### Task directions
Search the data below for the word "indicator" and copy each line that holds it.

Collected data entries
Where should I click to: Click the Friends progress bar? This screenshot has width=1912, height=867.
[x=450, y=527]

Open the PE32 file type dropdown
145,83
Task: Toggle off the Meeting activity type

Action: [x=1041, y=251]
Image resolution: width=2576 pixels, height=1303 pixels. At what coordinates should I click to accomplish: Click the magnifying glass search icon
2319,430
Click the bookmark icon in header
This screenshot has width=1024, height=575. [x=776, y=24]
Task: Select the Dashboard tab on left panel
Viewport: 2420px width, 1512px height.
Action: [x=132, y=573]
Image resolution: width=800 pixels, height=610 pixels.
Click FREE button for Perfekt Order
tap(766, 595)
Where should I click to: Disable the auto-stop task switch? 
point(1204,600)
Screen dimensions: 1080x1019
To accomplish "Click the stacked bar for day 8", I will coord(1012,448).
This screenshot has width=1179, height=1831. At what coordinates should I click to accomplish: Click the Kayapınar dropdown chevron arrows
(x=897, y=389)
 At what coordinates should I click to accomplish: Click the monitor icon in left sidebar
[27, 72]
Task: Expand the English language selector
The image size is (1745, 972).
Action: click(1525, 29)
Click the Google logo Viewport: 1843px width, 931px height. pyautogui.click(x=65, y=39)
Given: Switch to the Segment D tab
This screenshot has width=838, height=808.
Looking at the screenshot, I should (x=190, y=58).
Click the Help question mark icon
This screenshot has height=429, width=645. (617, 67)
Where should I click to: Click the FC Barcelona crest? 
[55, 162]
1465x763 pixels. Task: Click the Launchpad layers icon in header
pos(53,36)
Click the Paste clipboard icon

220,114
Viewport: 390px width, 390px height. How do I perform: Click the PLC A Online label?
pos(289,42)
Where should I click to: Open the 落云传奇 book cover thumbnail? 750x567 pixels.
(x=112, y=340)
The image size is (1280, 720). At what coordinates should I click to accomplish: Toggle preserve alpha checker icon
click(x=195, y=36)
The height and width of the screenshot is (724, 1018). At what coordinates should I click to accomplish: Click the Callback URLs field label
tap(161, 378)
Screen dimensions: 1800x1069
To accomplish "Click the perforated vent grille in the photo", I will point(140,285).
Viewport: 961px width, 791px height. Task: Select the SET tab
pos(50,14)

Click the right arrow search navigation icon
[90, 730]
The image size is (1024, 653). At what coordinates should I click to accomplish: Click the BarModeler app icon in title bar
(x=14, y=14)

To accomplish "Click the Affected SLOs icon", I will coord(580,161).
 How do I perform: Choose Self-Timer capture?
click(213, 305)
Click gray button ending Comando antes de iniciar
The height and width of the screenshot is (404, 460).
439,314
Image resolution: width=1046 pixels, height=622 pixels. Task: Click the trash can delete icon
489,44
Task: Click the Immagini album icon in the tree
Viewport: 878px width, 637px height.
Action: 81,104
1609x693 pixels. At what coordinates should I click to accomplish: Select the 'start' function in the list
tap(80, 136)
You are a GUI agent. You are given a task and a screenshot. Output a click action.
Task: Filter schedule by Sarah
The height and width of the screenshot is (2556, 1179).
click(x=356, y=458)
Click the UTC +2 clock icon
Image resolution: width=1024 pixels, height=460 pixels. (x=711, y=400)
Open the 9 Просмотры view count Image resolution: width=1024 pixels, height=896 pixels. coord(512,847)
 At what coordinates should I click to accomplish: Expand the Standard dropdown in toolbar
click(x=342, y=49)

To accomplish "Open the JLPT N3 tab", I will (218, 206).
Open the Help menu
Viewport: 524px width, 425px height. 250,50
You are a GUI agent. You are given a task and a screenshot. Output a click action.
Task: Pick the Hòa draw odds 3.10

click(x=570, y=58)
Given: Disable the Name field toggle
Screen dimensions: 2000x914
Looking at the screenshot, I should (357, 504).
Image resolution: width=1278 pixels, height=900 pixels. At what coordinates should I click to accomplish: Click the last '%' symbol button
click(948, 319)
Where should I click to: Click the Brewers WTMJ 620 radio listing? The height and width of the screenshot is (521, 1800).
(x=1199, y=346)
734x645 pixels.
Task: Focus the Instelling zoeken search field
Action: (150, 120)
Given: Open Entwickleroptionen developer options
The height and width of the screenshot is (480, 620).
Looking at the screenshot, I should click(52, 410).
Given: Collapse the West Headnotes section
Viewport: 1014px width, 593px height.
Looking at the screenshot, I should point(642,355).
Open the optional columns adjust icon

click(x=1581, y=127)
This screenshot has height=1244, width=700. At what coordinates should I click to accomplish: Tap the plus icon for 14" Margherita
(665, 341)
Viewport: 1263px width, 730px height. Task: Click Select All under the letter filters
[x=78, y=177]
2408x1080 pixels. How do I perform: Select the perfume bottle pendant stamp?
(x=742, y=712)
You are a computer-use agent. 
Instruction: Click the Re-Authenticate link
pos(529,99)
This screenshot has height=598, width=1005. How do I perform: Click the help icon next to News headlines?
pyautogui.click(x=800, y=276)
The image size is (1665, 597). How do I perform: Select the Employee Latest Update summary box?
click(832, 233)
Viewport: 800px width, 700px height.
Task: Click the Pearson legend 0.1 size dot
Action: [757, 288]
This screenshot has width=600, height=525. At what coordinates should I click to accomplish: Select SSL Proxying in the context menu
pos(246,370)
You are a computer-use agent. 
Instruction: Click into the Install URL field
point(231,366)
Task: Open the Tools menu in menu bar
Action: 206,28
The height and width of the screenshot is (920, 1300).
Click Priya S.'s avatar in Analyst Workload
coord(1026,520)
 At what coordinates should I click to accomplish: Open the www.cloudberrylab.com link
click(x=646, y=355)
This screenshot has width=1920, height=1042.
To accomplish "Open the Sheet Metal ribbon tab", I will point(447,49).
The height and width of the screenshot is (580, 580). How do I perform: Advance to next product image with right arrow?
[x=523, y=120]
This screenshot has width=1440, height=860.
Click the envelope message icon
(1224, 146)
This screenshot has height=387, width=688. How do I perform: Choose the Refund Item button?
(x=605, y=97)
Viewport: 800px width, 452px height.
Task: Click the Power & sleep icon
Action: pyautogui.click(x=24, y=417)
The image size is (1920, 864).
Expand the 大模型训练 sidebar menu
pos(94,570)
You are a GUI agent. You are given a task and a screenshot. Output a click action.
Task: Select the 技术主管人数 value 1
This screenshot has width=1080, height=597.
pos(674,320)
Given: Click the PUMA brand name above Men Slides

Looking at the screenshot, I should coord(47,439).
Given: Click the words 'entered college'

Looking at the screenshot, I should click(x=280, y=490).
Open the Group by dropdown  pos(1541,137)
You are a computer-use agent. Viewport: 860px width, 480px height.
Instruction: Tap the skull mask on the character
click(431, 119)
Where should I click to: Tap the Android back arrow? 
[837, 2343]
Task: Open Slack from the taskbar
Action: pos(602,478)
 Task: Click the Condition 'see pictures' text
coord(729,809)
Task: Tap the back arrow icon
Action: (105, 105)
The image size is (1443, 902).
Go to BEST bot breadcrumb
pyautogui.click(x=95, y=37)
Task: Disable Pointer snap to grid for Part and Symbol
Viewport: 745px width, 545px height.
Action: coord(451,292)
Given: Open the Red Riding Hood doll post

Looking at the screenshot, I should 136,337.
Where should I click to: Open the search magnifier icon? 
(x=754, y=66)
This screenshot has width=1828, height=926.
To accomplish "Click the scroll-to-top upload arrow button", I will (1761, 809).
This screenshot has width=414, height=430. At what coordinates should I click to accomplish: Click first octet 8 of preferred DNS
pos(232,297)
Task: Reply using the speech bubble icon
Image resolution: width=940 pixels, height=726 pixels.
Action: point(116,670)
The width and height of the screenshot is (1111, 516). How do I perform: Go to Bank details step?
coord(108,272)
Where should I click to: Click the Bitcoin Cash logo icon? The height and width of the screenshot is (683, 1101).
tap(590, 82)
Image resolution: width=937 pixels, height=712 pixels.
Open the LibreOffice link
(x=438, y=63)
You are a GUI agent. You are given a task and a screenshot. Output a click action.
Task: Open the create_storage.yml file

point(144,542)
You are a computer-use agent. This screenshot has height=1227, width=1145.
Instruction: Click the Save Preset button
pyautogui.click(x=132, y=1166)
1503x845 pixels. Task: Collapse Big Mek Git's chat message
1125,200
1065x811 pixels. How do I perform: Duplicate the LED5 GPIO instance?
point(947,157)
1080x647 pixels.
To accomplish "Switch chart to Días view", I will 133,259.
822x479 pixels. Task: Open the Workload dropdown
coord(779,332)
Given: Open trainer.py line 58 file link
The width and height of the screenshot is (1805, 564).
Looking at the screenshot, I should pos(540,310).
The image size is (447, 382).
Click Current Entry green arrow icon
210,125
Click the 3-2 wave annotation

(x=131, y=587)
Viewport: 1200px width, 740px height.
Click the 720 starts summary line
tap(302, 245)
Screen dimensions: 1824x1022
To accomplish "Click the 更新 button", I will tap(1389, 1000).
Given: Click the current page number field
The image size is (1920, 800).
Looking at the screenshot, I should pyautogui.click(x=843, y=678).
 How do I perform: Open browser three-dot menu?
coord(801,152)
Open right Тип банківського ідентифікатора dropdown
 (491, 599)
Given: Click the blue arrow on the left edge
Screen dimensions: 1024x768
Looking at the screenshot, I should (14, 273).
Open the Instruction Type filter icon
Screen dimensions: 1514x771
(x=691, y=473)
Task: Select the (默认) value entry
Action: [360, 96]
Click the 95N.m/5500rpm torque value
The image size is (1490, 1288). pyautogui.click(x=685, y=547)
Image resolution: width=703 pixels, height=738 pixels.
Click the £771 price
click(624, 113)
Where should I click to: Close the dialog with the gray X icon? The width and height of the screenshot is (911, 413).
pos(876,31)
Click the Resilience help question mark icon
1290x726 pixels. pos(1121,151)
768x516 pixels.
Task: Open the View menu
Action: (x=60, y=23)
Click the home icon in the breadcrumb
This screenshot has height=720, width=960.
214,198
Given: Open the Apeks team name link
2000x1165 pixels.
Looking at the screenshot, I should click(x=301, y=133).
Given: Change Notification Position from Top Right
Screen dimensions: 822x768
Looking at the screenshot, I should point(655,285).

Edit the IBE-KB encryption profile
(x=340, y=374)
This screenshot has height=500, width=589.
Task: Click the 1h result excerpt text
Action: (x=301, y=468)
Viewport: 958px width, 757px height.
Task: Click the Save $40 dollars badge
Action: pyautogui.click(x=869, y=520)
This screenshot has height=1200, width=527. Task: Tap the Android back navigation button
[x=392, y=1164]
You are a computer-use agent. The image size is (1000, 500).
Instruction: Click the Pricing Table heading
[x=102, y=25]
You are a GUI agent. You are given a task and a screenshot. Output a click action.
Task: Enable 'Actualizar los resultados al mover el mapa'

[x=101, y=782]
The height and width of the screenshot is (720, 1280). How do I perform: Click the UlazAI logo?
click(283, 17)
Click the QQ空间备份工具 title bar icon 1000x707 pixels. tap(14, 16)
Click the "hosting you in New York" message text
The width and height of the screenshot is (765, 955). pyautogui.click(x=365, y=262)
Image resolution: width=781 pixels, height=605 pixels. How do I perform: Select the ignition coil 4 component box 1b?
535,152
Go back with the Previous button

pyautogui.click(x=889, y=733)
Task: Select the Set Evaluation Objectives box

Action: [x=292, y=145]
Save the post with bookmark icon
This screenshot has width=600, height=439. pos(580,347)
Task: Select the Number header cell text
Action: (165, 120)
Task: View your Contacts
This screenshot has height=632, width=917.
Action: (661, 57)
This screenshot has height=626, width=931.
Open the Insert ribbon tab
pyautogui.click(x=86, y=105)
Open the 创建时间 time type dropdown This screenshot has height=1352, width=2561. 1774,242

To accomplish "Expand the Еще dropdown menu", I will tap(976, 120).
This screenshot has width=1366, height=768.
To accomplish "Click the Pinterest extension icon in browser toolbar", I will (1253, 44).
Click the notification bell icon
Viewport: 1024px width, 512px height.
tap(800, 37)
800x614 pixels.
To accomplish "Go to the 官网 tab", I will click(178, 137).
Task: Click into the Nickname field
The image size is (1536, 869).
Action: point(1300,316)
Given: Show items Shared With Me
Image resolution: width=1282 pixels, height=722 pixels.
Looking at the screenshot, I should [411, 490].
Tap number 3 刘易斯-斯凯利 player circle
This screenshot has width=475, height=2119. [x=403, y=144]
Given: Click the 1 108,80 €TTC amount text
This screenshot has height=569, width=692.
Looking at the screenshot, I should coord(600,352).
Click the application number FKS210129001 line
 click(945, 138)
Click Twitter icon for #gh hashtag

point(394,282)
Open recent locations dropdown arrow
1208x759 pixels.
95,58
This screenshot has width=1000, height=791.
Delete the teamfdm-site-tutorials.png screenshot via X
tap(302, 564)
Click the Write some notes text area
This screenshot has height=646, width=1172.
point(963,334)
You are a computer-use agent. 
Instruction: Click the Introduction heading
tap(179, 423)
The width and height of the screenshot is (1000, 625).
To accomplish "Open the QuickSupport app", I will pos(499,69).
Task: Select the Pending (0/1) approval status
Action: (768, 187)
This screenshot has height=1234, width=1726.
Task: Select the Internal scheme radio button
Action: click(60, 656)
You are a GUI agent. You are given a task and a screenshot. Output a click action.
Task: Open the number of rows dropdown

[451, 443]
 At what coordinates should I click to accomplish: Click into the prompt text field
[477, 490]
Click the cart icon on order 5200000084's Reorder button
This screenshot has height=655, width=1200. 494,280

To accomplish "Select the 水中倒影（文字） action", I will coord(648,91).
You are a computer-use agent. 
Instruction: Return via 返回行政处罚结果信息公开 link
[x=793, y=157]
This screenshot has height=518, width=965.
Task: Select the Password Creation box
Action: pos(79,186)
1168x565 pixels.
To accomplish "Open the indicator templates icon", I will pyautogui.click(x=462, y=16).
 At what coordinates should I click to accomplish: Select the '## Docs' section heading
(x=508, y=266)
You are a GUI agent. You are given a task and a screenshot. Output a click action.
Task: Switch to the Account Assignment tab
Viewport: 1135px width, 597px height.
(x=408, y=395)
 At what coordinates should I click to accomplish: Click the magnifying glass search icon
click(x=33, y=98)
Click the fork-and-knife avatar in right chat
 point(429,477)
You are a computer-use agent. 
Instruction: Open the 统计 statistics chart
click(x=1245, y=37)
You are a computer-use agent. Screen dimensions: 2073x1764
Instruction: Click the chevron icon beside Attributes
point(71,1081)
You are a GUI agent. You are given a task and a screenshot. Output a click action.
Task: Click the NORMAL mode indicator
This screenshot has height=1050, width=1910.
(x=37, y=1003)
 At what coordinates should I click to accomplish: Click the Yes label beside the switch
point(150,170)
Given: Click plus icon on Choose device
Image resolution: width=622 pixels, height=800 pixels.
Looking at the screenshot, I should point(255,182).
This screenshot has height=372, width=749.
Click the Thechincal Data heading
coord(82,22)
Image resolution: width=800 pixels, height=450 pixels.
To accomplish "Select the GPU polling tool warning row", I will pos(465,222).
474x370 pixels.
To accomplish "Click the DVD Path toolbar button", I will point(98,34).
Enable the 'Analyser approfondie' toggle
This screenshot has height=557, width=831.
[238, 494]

### Exercise response
To accomplish "Open the indicator templates icon", I will pyautogui.click(x=462, y=16).
Task: Click the NORMAL mode indicator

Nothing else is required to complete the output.